Mrs Ward a eu le tort de vouloir trop prouver. Et son tort a été d’autant plus grand que, malgré la passion qu’elle témoigne pour elles, elle ferait mieux de s’abstenir des questions générales. Remarquablement douée pour le récit et pour la description, son talent même semble la trahir dès qu’elle tente de raisonner. Ses personnages ne vivent qu’aussi longtemps qu’ils ne discutent pas ; et ils discutent beaucoup, beaucoup trop, mais toujours sur des détails secondaires, sans pouvoir atteindre jusqu’au fond des choses. Il y a plus de philosophie dans Sibylle, d’Octave Feuillet, que dans Helbeck of Bannisdale. Il y en a plus dans Mademoiselle de la Quintinie.

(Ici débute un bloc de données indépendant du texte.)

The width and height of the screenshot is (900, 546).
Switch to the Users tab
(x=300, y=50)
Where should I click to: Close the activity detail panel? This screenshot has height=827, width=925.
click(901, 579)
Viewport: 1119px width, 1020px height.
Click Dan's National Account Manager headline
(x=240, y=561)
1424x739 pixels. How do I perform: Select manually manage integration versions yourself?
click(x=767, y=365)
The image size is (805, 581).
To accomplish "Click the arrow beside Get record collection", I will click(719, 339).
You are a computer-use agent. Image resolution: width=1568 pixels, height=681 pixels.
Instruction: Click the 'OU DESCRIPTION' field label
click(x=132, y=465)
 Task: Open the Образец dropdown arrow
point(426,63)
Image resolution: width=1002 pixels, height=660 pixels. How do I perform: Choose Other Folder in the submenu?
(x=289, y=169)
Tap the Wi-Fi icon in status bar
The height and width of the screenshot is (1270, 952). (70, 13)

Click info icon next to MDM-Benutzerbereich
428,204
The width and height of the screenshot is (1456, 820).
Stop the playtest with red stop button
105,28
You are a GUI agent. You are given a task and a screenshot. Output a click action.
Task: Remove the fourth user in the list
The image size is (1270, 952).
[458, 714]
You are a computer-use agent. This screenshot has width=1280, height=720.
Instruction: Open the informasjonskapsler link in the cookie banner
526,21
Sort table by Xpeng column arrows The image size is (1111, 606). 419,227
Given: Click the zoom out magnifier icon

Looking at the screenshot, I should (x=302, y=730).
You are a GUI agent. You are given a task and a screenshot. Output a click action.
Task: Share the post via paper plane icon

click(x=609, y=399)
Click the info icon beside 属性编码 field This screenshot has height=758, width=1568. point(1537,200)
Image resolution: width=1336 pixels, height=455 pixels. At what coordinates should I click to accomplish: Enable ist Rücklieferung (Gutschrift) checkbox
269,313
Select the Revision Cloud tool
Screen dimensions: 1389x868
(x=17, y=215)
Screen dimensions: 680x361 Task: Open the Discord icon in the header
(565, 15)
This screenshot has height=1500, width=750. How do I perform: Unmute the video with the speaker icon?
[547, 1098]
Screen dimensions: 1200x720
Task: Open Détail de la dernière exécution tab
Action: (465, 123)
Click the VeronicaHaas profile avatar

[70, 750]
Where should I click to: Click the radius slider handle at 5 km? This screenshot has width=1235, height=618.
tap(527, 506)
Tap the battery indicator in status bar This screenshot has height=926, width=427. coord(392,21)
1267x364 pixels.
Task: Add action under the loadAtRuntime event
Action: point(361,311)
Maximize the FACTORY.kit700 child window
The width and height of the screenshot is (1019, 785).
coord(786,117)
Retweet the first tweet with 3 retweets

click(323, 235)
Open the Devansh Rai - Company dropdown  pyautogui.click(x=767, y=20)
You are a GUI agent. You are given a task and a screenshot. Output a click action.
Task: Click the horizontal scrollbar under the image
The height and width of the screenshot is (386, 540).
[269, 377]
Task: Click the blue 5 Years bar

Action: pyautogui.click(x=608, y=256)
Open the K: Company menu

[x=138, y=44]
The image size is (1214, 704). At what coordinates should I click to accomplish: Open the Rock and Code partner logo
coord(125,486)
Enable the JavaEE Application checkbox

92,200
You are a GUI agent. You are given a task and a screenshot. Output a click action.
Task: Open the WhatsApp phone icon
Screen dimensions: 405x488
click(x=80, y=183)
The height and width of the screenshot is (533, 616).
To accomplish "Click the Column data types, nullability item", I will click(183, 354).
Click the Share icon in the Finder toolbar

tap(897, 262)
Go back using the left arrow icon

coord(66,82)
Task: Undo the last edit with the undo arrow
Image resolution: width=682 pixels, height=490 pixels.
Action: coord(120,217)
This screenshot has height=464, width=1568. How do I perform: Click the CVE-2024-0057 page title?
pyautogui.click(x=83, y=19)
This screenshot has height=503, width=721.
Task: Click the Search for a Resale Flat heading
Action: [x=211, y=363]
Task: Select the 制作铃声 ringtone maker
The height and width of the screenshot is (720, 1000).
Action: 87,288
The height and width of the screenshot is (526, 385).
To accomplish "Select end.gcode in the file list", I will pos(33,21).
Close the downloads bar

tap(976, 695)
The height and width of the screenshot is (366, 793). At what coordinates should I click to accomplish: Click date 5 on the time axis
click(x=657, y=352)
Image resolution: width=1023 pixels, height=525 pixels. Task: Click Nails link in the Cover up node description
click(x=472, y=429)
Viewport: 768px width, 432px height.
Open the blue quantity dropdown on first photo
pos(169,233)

Et quand Mrs Humphry Ward nous apitoie sur Alan Helbeck, qui ne pense qu’à la mort, tandis qu’il serait si bien fait pour jouir de la vie, nous ne pouvons nous défendre de songer qu’elle-même perd un peu son temps à essayer de débattre des problèmes qui la dépassent, tandis que personne ne connaît, ne comprend mieux qu’elle les sites, les traditions et les mœurs du Westmoreland.


T. DE WYZEWA.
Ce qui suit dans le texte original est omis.